TASK REQUIREMENTS | Go through the entries below and collect each line with the string "will" in it.

SOURCE DATA |
+ + + +
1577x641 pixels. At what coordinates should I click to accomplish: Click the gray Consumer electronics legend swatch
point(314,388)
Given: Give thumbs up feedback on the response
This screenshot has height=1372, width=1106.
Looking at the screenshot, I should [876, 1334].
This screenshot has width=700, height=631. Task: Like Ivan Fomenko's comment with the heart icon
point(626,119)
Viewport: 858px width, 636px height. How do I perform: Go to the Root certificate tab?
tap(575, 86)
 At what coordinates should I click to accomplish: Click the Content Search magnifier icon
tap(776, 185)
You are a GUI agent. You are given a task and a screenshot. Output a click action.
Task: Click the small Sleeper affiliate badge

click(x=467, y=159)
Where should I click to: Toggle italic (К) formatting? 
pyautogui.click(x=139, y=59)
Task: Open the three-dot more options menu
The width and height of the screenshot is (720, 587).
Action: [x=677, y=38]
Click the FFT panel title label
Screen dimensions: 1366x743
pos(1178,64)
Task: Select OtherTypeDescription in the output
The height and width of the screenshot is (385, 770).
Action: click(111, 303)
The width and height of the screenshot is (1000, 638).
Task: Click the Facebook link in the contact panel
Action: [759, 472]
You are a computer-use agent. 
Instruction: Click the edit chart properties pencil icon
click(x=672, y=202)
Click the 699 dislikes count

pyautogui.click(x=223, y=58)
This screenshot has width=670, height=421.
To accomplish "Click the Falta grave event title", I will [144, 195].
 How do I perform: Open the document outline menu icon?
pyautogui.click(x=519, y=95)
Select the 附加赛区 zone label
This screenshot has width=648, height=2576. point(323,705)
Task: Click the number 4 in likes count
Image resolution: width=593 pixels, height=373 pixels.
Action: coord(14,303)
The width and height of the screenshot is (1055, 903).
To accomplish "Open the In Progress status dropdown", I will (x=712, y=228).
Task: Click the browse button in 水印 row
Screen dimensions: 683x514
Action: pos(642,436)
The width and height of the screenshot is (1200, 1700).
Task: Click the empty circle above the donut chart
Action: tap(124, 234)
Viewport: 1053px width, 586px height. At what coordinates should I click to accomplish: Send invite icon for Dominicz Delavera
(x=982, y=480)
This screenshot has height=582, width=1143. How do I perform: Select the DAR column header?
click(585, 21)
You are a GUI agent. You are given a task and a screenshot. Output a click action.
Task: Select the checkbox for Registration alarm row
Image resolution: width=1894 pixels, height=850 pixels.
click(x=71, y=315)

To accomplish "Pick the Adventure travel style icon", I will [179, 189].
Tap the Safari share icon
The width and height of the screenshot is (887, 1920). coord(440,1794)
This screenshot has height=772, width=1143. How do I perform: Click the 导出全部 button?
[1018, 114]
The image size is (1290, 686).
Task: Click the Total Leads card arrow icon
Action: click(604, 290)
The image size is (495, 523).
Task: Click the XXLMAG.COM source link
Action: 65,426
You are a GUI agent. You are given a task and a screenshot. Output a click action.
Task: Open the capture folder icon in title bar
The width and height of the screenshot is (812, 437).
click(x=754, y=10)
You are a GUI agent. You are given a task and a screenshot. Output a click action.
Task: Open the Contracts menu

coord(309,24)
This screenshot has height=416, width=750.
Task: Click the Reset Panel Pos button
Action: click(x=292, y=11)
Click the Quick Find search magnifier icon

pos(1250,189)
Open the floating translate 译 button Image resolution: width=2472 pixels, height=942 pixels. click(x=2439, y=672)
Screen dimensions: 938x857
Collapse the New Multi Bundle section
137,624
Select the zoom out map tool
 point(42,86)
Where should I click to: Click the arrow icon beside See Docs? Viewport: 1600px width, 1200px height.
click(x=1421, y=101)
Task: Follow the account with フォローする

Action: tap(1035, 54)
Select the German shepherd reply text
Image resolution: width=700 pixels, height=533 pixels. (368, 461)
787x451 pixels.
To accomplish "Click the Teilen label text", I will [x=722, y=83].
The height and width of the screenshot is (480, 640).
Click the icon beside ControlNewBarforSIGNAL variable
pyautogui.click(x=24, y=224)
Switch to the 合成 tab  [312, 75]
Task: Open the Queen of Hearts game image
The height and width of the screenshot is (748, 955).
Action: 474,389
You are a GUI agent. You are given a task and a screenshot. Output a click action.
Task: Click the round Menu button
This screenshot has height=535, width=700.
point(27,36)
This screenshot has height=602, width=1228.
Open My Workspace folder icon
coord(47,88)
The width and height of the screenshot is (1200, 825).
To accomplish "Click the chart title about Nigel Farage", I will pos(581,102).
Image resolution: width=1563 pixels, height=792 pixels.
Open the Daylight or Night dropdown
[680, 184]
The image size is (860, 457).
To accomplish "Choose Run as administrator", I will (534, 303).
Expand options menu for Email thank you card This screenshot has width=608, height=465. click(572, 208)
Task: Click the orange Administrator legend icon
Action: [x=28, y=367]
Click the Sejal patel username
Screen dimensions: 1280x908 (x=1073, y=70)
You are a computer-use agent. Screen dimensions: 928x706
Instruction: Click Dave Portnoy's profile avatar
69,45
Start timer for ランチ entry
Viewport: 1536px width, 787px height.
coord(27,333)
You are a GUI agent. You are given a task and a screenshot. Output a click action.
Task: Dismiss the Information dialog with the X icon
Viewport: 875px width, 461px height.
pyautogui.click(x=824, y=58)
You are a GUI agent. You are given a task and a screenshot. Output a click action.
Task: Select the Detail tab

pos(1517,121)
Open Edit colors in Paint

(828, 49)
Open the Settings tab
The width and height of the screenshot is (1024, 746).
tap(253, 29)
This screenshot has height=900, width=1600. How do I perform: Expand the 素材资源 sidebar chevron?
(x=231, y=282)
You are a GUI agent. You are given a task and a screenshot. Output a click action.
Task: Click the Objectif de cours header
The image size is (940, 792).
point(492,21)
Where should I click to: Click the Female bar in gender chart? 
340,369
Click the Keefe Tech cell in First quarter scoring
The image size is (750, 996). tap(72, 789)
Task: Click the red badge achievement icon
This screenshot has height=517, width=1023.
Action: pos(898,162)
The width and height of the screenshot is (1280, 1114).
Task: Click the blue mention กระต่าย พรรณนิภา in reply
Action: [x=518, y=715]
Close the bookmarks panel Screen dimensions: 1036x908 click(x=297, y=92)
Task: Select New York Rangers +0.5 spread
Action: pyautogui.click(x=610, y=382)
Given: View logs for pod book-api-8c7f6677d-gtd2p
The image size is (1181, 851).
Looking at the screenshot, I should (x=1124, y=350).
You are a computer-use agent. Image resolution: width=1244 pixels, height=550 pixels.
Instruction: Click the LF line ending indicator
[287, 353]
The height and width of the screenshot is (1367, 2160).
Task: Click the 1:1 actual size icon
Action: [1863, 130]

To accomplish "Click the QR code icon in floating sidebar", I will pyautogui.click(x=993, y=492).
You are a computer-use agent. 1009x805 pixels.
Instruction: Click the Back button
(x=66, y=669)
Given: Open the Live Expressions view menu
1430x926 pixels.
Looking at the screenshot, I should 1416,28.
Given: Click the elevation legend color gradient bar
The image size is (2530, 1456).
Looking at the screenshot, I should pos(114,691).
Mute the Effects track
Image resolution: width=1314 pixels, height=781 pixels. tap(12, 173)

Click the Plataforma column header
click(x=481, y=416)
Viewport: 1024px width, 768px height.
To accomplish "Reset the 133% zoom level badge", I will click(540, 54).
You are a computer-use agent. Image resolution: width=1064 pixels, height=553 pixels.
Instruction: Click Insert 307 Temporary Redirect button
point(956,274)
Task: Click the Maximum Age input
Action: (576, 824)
+ + + +
RESPONSE TO THE EXERCISE |
To accomplish "Click the Falta grave event title", I will [144, 195].
To accomplish "Open the In Progress status dropdown", I will (x=712, y=228).
To accomplish "Pick the Adventure travel style icon", I will [179, 189].
To accomplish "Click the Teilen label text", I will [x=722, y=83].
To accomplish "Click the chart title about Nigel Farage", I will pos(581,102).
To accomplish "Choose Run as administrator", I will (534, 303).
To accomplish "Click the QR code icon in floating sidebar", I will pyautogui.click(x=993, y=492).
To accomplish "Reset the 133% zoom level badge", I will click(540, 54).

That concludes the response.